If your liver is preoccupied with performing the chores of your water-depleted kidneys, it doesn't efficiently convert the stored materials into usable chemicals. Thus, your fat loss stops, or at least, plateaus. Superhydration accelerates the metabolism of fat.

Appetite control: Lots of water flowing over your tongue keeps your taste buds cleansed of flavors that might otherwise trigger a craving. Furthermore, water keeps your stomach feeling full between meals, which can help take the edge off your appetite.

Urine production: Here's a little-understood fact: As much as 85 percent of your daily heat loss emerges from your skin. Heat emerging from your skin is important because another word for heat is calories, and another word for calories is fat. That's right, most of your fat is lost through your skin in the form of heat. Anyway, the remaining 15 percent of that heat loss is divided between warm air coming from your lungs and warm fluid being passed out through the normal urination process.

Superhydration can double, triple, or even quadruple your urine production. As a result, you'll be able to eliminate more heat.

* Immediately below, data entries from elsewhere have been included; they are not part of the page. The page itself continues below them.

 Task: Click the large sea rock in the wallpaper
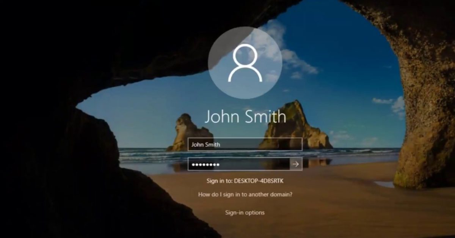point(292,125)
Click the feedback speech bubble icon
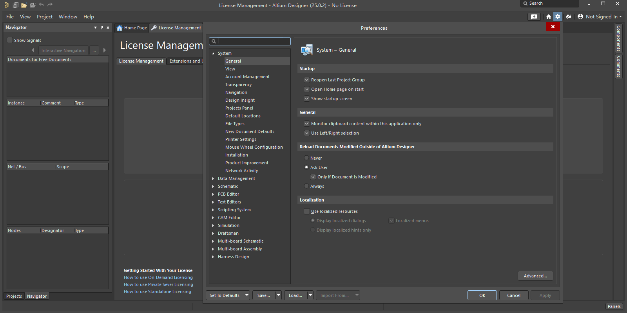 point(534,17)
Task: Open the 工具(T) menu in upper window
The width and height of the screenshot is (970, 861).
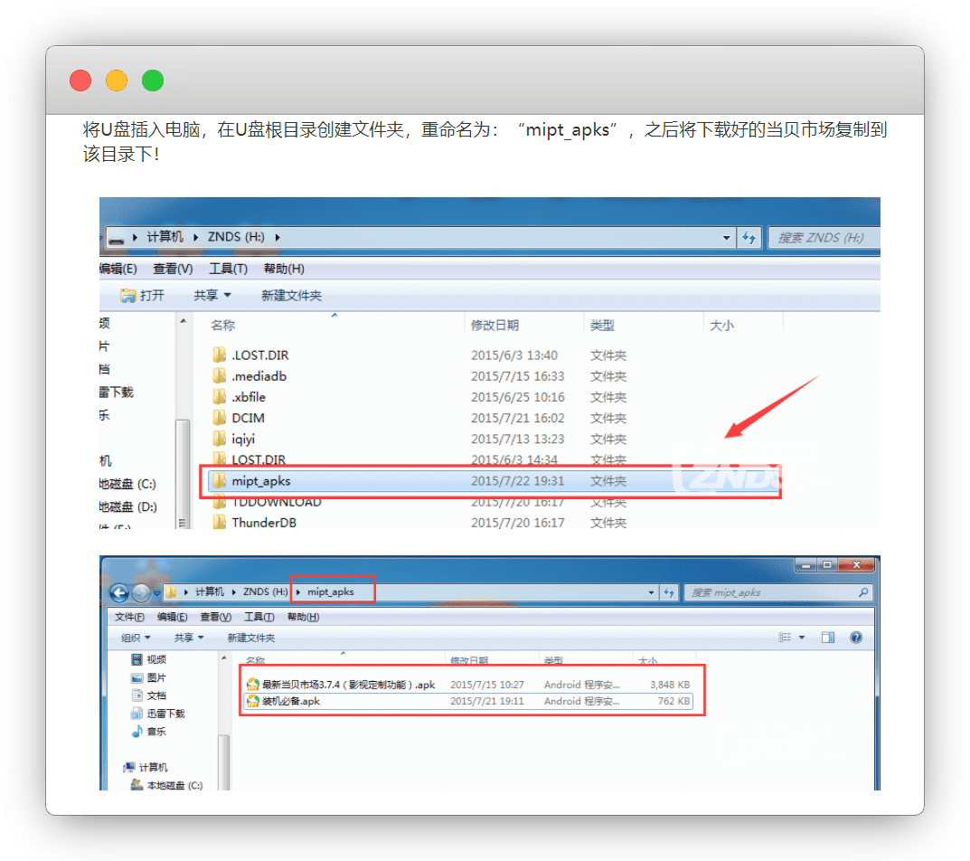Action: 228,269
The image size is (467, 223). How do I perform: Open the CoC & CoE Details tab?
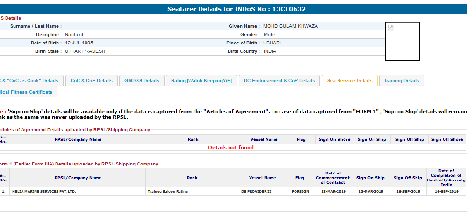[91, 80]
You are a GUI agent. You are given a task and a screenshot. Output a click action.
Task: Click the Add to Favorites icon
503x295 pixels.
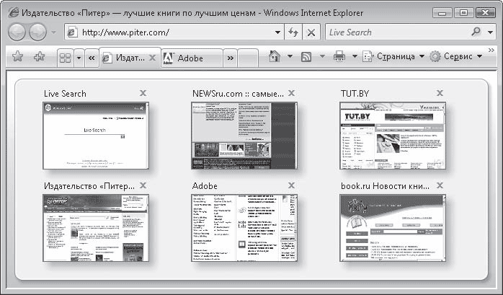click(x=39, y=57)
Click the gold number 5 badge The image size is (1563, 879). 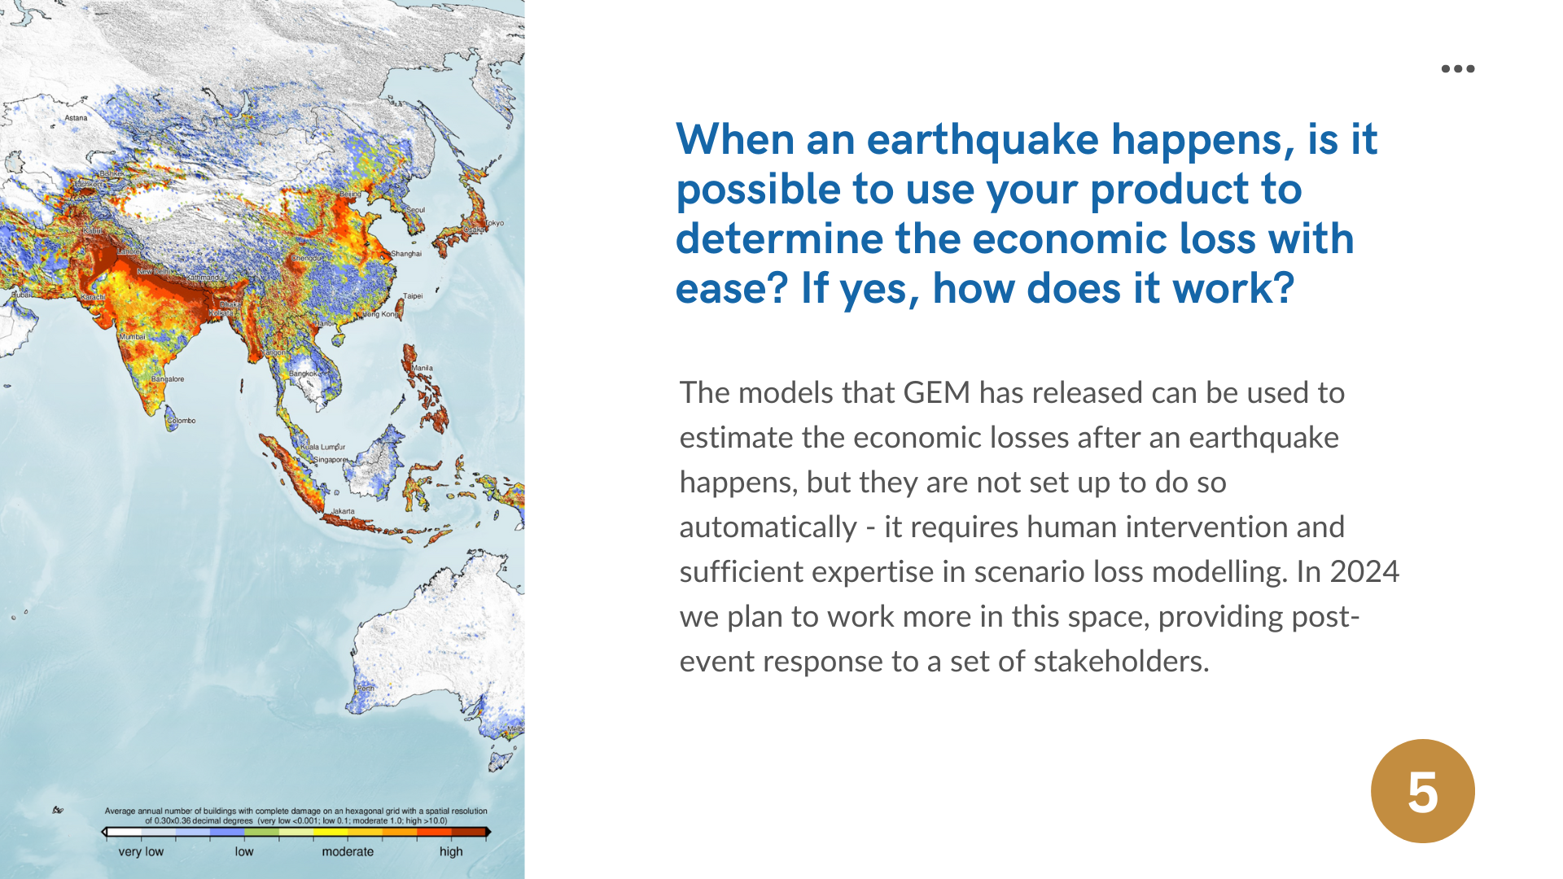[1422, 791]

Remember, inside your body, fat loss means heat loss. So get used to going to the bathroom more frequently than normal.

Cold-water connection: Have you ever wished for a food that supplies negative calories? Let's say such a food exists and it contains a minus 100 calories per serving. Anytime you feel like a piece of chocolate cake or a donut, all you have to do to compensate is simply follow the sweet with two servings of the negative-calorie food. Presto - plus 200 calories and minus 200 calories yields 0 calories. While no negative-calorie food exists in science - ice-cold water has a similar, but smaller, effect inside your body.

When you drink chilled water, which is about 40-degrees Fahrenheit, your system has to heat the fluid to a core body temperature of 98.6 degrees. This process requires almost 1 calorie to warm each ounce of cold water to body temperature. Thus, an 8-ounce glass of cold water burns approximately 8 calories, or 7.69 to be exact. Extend that over 16 glasses, 128 ounces, or one gallon - and you've generated 123 calories of heat energy, which is significant. There's real calorie-burning power in cold water.

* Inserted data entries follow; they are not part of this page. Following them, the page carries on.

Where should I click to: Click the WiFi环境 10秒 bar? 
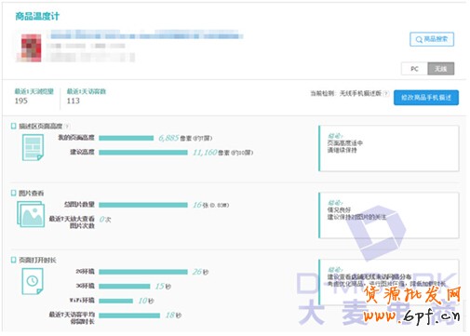(x=116, y=301)
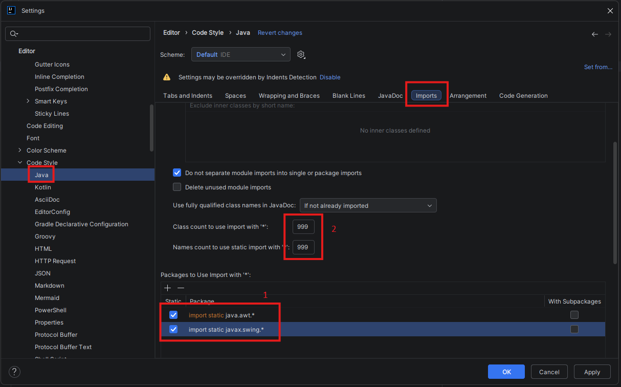Open fully qualified class names dropdown
Screen dimensions: 621x387
pos(368,206)
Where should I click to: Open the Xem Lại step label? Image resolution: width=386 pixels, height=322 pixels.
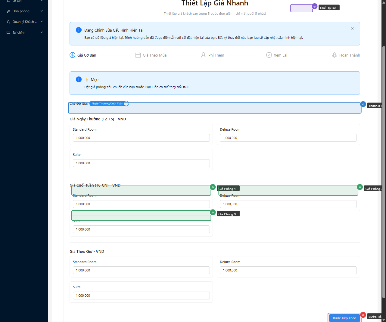click(x=280, y=55)
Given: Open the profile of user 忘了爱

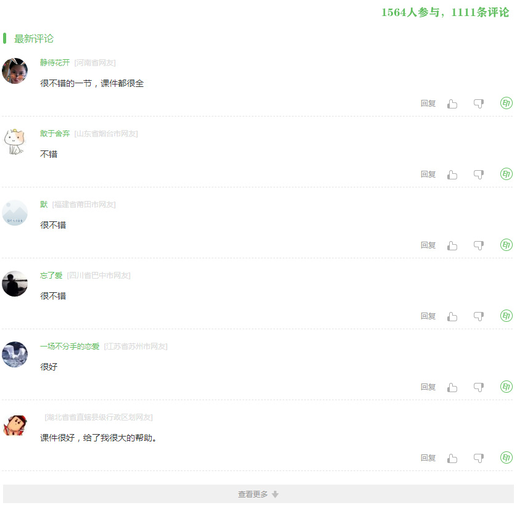Looking at the screenshot, I should pos(51,276).
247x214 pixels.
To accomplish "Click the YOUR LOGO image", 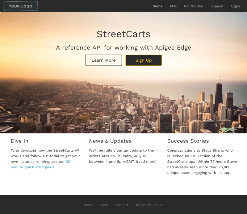I will pos(20,6).
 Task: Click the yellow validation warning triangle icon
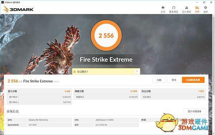[x=75, y=71]
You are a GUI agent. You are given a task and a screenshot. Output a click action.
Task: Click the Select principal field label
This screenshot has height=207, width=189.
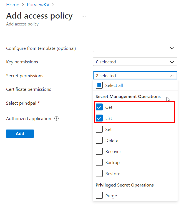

A professor of biology from the University of Florida added to my understanding of the cold-water connection when he pointed out that melting ice and a burning candle both require the transfer of heat. They simply modify their forms. The ice changes from solid to liquid, and the candle from solid to gas. Both transfers, or changes, involve heat.

Constipation help: When deprived of water, your system pulls cellular fluid from your lower intestines and bowel creating hard, dry stools. One of the big roles of water is to flush waste from the body. This is a substantial task during fat metabolism because waste tends to accumulate quickly. Superhydration tends to make people more regular and consistent with their bowel movements, which is helpful to the overall fat-loss process.

WATER-DRINKING GUIDELINES

How do you drink a gallon of ice-cold water a day? "With great difficulty," you may reply. Although such a recommendation may sound difficult, in fact, it only presents a few minor problems - such as how, when, and where. Each of these problems can be solved with some intelligent planning.

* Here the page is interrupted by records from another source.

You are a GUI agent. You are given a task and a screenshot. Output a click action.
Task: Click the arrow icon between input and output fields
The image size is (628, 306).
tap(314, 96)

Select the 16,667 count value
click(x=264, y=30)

How: One secret is to not drink the water, but to sip it. Get yourself one of those 32-ounce plastic bottles, the kind that has a long straw in the top. I've found that most people can consume water easier with a straw than trying to gulp it down the standard way with a glass. Also, while you're checking out various bottles, select one that is insulated. The insulation will keep your fluid colder for a longer time.

When: Another tip is to spread your water drinking throughout the day. There's a useful guide that I worked out for more than 100 men who went though my six-week, fat-loss plan in Living Longer Stronger on page 140.

You'll notice on this plan that after Week 1, the men add 16 ounces of water each week to their starting level of 128 ounces per day. During Week 6, the recommendations are up to a daily consumption of 208 ounces, or 1 5/8 gallons. This schedule is just an example. Unless you're involved in the other aspects of the Living-Longer-Stronger program, simply stick with the Week 1 guidelines.

It's important to sip from 75 to 80 percent of the water before 5:00 P.M. The early drinking of most of the water eliminates the need to get out of bed during the night and visit the bathroom.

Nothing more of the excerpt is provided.